**Exercise material:**

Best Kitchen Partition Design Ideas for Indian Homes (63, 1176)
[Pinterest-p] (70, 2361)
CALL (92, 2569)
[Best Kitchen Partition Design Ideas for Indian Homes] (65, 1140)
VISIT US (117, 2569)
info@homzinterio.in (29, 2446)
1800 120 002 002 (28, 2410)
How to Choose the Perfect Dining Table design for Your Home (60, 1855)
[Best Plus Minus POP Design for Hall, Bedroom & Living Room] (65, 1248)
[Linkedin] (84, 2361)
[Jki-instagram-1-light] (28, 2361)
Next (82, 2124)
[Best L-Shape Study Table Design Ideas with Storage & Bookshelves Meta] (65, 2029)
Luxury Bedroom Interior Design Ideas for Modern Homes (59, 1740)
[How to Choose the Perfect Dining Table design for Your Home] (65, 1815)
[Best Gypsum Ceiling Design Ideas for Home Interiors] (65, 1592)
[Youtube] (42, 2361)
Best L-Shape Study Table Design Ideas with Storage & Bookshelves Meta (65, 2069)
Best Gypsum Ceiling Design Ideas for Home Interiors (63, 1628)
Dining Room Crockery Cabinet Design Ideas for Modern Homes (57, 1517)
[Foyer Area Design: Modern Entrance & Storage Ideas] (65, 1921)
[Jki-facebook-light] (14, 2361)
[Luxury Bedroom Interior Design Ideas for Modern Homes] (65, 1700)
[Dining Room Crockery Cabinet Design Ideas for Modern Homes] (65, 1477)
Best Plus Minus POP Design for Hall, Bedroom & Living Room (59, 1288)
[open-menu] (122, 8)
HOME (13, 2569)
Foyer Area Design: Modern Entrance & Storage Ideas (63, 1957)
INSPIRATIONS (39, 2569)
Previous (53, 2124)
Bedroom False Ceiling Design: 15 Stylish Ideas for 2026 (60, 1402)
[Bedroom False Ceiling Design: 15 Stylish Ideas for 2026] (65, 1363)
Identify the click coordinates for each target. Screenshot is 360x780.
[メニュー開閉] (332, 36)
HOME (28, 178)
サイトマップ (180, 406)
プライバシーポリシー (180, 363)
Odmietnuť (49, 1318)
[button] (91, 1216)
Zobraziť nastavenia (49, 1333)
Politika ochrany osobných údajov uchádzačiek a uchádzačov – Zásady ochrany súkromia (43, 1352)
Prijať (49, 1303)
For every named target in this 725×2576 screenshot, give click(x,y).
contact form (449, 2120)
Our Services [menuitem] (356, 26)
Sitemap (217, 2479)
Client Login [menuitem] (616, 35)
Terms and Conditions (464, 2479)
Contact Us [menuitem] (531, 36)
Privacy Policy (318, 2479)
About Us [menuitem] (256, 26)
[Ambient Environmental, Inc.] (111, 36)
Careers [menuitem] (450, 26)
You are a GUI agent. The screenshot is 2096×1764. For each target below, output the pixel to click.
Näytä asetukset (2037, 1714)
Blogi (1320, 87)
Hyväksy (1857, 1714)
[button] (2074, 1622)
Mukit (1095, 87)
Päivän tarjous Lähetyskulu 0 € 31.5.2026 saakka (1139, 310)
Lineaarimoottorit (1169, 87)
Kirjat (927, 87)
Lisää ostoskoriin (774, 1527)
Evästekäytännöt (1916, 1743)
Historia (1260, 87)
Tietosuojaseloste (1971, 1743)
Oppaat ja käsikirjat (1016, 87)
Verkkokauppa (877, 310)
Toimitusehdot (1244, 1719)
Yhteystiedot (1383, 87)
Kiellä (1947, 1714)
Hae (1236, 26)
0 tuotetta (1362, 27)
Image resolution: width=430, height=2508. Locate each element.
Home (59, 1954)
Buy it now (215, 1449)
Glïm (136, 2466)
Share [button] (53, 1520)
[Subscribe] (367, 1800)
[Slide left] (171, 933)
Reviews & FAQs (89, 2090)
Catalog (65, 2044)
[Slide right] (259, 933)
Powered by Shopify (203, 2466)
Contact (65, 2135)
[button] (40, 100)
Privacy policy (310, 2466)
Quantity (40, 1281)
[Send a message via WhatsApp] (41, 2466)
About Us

**Task brief:** Each line of the data is to be transcribed exactly.

**Solution for this problem:**
Best Kitchen Partition Design Ideas for Indian Homes (63, 1176)
[Pinterest-p] (70, 2361)
CALL (92, 2569)
[Best Kitchen Partition Design Ideas for Indian Homes] (65, 1140)
VISIT US (117, 2569)
info@homzinterio.in (29, 2446)
1800 120 002 002 (28, 2410)
How to Choose the Perfect Dining Table design for Your Home (60, 1855)
[Best Plus Minus POP Design for Hall, Bedroom & Living Room] (65, 1248)
[Linkedin] (84, 2361)
[Jki-instagram-1-light] (28, 2361)
Next (82, 2124)
[Best L-Shape Study Table Design Ideas with Storage & Bookshelves Meta] (65, 2029)
Luxury Bedroom Interior Design Ideas for Modern Homes (59, 1740)
[How to Choose the Perfect Dining Table design for Your Home] (65, 1815)
[Best Gypsum Ceiling Design Ideas for Home Interiors] (65, 1592)
[Youtube] (42, 2361)
Best L-Shape Study Table Design Ideas with Storage & Bookshelves Meta (65, 2069)
Best Gypsum Ceiling Design Ideas for Home Interiors (63, 1628)
Dining Room Crockery Cabinet Design Ideas for Modern Homes (57, 1517)
[Foyer Area Design: Modern Entrance & Storage Ideas] (65, 1921)
[Jki-facebook-light] (14, 2361)
[Luxury Bedroom Interior Design Ideas for Modern Homes] (65, 1700)
[Dining Room Crockery Cabinet Design Ideas for Modern Homes] (65, 1477)
Best Plus Minus POP Design for Hall, Bedroom & Living Room (59, 1288)
[open-menu] (122, 8)
HOME (13, 2569)
Foyer Area Design: Modern Entrance & Storage Ideas (63, 1957)
INSPIRATIONS (39, 2569)
Previous (53, 2124)
Bedroom False Ceiling Design: 15 Stylish Ideas for 2026 (60, 1402)
[Bedroom False Ceiling Design: 15 Stylish Ideas for 2026] (65, 1363)
Identify the click coordinates for each target. Screenshot is 360x780.
[メニュー開閉] (332, 36)
HOME (28, 178)
サイトマップ (180, 406)
プライバシーポリシー (180, 363)
Odmietnuť (49, 1318)
[button] (91, 1216)
Zobraziť nastavenia (49, 1333)
Politika ochrany osobných údajov uchádzačiek a uchádzačov – Zásady ochrany súkromia (43, 1352)
Prijať (49, 1303)
For every named target in this 725×2576 screenshot, give click(x,y).
contact form (449, 2120)
Our Services [menuitem] (356, 26)
Sitemap (217, 2479)
Client Login [menuitem] (616, 35)
Terms and Conditions (464, 2479)
Contact Us [menuitem] (531, 36)
Privacy Policy (318, 2479)
About Us [menuitem] (256, 26)
[Ambient Environmental, Inc.] (111, 36)
Careers [menuitem] (450, 26)
You are a GUI agent. The screenshot is 2096×1764. For each target below, output the pixel to click.
Näytä asetukset (2037, 1714)
Blogi (1320, 87)
Hyväksy (1857, 1714)
[button] (2074, 1622)
Mukit (1095, 87)
Päivän tarjous Lähetyskulu 0 € 31.5.2026 saakka (1139, 310)
Lineaarimoottorit (1169, 87)
Kirjat (927, 87)
Lisää ostoskoriin (774, 1527)
Evästekäytännöt (1916, 1743)
Historia (1260, 87)
Tietosuojaseloste (1971, 1743)
Oppaat ja käsikirjat (1016, 87)
Verkkokauppa (877, 310)
Toimitusehdot (1244, 1719)
Yhteystiedot (1383, 87)
Kiellä (1947, 1714)
Hae (1236, 26)
0 tuotetta (1362, 27)
Image resolution: width=430, height=2508. Locate each element.
Home (59, 1954)
Buy it now (215, 1449)
Glïm (136, 2466)
Share [button] (53, 1520)
[Subscribe] (367, 1800)
[Slide left] (171, 933)
Reviews & FAQs (89, 2090)
Catalog (65, 2044)
[Slide right] (259, 933)
Powered by Shopify (203, 2466)
Contact (65, 2135)
[button] (40, 100)
Privacy policy (310, 2466)
Quantity (40, 1281)
[Send a message via WhatsApp] (41, 2466)
About Us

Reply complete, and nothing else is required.